DOCUMENT SECTION -
--- begin ---
This article first appeared 8/12 on the Hazel and Wren website
The following tips are my Hit Parade – the things that I find myself repeating over and over. So often, in fact, that I started teaching a class at the Loft covering them, and eventually started this website.
My main mantra is: Early, early, early. You cannot start promoting your book early enough. By promotion, I mean all types of things: coming up with your elevator pitch, having giveaway items made, telling everyone about your book. Publicity, to be clear, is part of promotion. It has to do with getting your message out through any medium, usually for free. (On the other hand, advertising, where you are guaranteed placement and message, costs – lots.)
A year before your book comes out is not too early to start. The basic timeline for promoting a book in the old-school world is pretty much controlled by the NYC publishers. They have loooong lead times, so they have somehow hoodwinked media into thinking that the media need to have the book three to six months before the book comes out. And guess what? It has worked. We’ve all fallen in line. The main reason publishers want to get their books out to media early is so that all resulting reviews and interviews hit during the launch month. The consumer is bombarded with this book over a short period of time. That’s one of the basic tenets of marketing – repeating the message.
Getting coverage for a book after it is out is very difficult. Not impossible, but difficult. If you are promoting your published book, find a news angle, a holiday or other observance, or some way to link it to current events, to make it “newsworthy.” Give yourself a new “launch” date and operate accordingly. If your book received scant attention the first time around, the new angle and target date will give it a fresh appeal.
Here is the bottom line: Your book has to be something that can be talked about in order to get media coverage. What’s your angle? What’s your platform? There has to be a hook. Fiction may be more difficult to pinpoint in this way, but there’s always some aspect of the book that can be discussed. Maybe it’s the extreme research you did. Maybe it’s the character based on your estranged father and the story of that separation, the writing of which resulted in a reconciliation after thirty years (don’t roll your eyes, this happened). Whatever it is, you need to figure it out. The media will not figure it out. Do not – I repeat – do not expect them to read your book and simply want to talk to you because it’s the Best Story Ever. Not gonna happen.
--- end ---
ACTIONS TO TAKE -
#1 Repeat word for word the part of the book promotion tips starting with "This article first" and going on through "costs – lots.)".
#2 In the book promotion tips, how long before a book comes out have the media been led to think they need to have it?
#3 List the kinds of promotion that the book promotion tips give as examples.

DATA EXTRACT -
--- begin ---
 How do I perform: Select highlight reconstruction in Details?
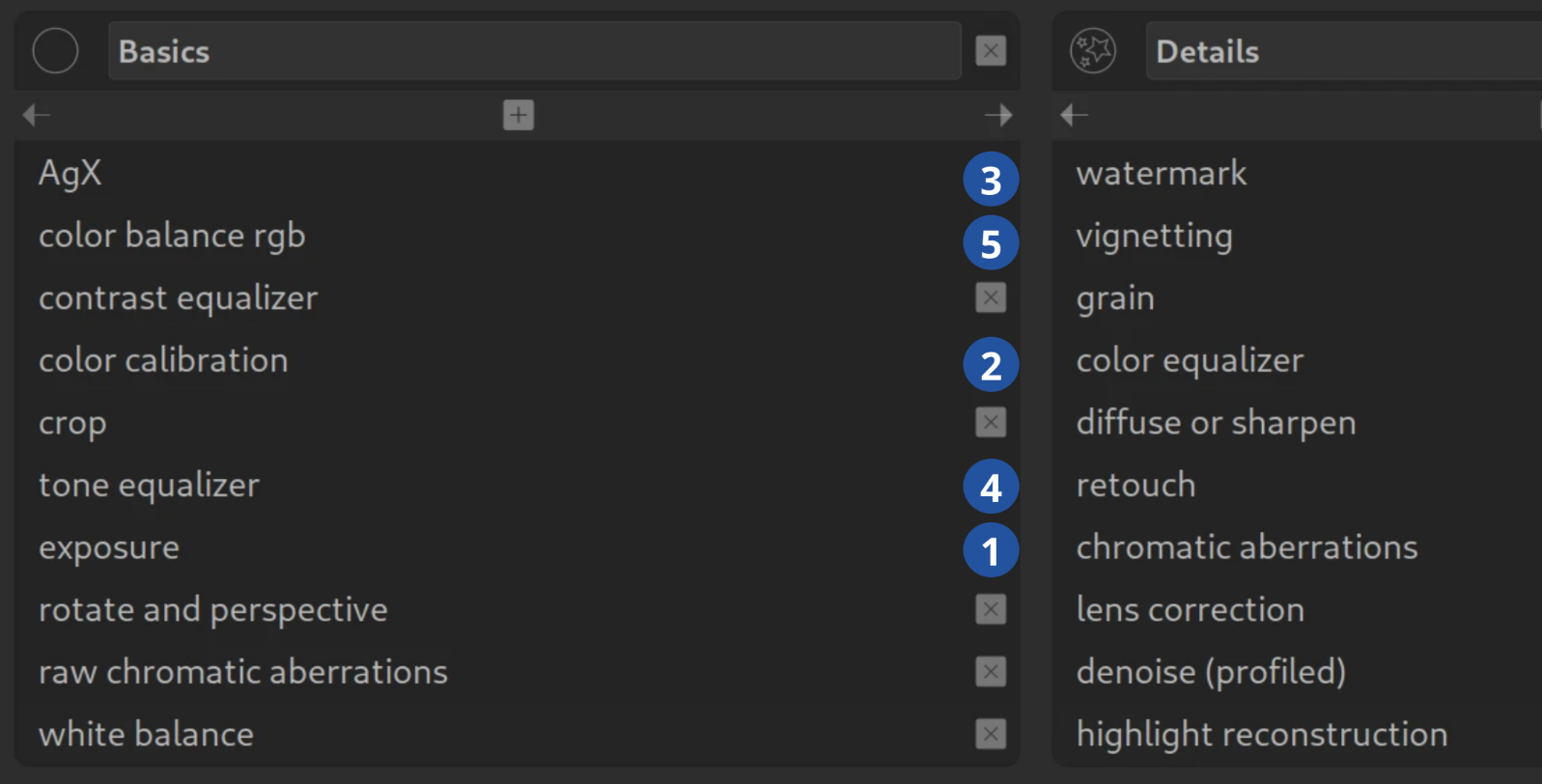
--- end ---
ANSWERS PROVIDED -
#1
This article first appeared 8/12 on the Hazel and Wren website
The following tips are my Hit Parade – the things that I find myself repeating over and over. So often, in fact, that I started teaching a class at the Loft covering them, and eventually started this website.
My main mantra is: Early, early, early. You cannot start promoting your book early enough. By promotion, I mean all types of things: coming up with your elevator pitch, having giveaway items made, telling everyone about your book. Publicity, to be clear, is part of promotion. It has to do with getting your message out through any medium, usually for free. (On the other hand, advertising, where you are guaranteed placement and message, costs – lots.)

#2 Three to six months before the book comes out.

#3 Coming up with your elevator pitch, having giveaway items made, and telling everyone about your book.